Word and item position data
============================================================
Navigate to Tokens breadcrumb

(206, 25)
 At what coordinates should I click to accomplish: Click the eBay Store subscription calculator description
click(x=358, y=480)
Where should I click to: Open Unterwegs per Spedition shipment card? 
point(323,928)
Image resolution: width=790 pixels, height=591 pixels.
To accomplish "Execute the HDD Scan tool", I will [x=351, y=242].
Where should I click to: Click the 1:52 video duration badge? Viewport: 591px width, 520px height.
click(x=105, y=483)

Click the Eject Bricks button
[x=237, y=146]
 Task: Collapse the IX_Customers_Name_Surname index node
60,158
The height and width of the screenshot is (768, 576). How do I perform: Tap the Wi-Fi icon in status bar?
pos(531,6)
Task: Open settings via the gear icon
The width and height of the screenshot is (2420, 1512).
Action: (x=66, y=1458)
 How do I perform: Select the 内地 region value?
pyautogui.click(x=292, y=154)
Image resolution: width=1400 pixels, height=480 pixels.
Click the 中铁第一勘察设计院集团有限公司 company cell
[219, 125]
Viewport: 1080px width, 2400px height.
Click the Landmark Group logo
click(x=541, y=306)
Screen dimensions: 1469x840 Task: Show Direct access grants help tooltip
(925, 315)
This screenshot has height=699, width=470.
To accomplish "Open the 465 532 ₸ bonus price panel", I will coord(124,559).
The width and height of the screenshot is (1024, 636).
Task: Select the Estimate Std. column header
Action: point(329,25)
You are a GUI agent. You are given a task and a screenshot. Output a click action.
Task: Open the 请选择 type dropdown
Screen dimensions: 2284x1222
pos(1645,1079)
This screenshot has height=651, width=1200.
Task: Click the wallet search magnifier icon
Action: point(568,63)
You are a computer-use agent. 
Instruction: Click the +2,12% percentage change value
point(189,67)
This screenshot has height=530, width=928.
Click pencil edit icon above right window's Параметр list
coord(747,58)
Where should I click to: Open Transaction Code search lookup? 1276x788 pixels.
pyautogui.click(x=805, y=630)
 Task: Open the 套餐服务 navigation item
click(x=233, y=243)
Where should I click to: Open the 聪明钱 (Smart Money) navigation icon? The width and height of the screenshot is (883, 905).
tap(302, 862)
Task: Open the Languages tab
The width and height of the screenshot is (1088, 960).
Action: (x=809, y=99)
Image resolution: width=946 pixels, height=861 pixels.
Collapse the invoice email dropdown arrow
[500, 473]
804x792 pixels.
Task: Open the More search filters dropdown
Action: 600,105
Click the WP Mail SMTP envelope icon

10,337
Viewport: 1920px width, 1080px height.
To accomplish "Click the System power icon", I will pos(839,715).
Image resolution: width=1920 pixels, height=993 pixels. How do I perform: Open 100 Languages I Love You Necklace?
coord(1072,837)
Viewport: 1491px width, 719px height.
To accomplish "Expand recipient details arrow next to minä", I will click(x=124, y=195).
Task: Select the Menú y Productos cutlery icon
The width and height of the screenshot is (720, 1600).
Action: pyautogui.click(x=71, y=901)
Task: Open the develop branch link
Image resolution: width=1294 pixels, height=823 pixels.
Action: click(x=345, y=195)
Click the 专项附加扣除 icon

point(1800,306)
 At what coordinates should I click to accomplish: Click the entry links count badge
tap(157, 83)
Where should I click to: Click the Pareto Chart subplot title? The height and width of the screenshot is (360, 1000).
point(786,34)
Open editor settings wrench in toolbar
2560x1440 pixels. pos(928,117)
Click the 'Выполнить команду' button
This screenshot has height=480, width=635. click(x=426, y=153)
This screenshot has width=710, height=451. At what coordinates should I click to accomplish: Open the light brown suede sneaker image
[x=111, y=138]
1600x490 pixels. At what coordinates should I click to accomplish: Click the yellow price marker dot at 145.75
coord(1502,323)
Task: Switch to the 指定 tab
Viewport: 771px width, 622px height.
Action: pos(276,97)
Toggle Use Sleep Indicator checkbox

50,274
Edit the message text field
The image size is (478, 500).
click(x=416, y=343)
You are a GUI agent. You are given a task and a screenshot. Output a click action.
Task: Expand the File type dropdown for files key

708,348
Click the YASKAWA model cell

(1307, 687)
============================================================
Pick out every line of the entries above that contains the word "will", and copy each one in full.

WRITTEN REPLY:
To accomplish "Execute the HDD Scan tool", I will [x=351, y=242].
To accomplish "Open the 465 532 ₸ bonus price panel", I will coord(124,559).
To accomplish "Click the System power icon", I will pos(839,715).
To accomplish "Expand recipient details arrow next to minä", I will click(x=124, y=195).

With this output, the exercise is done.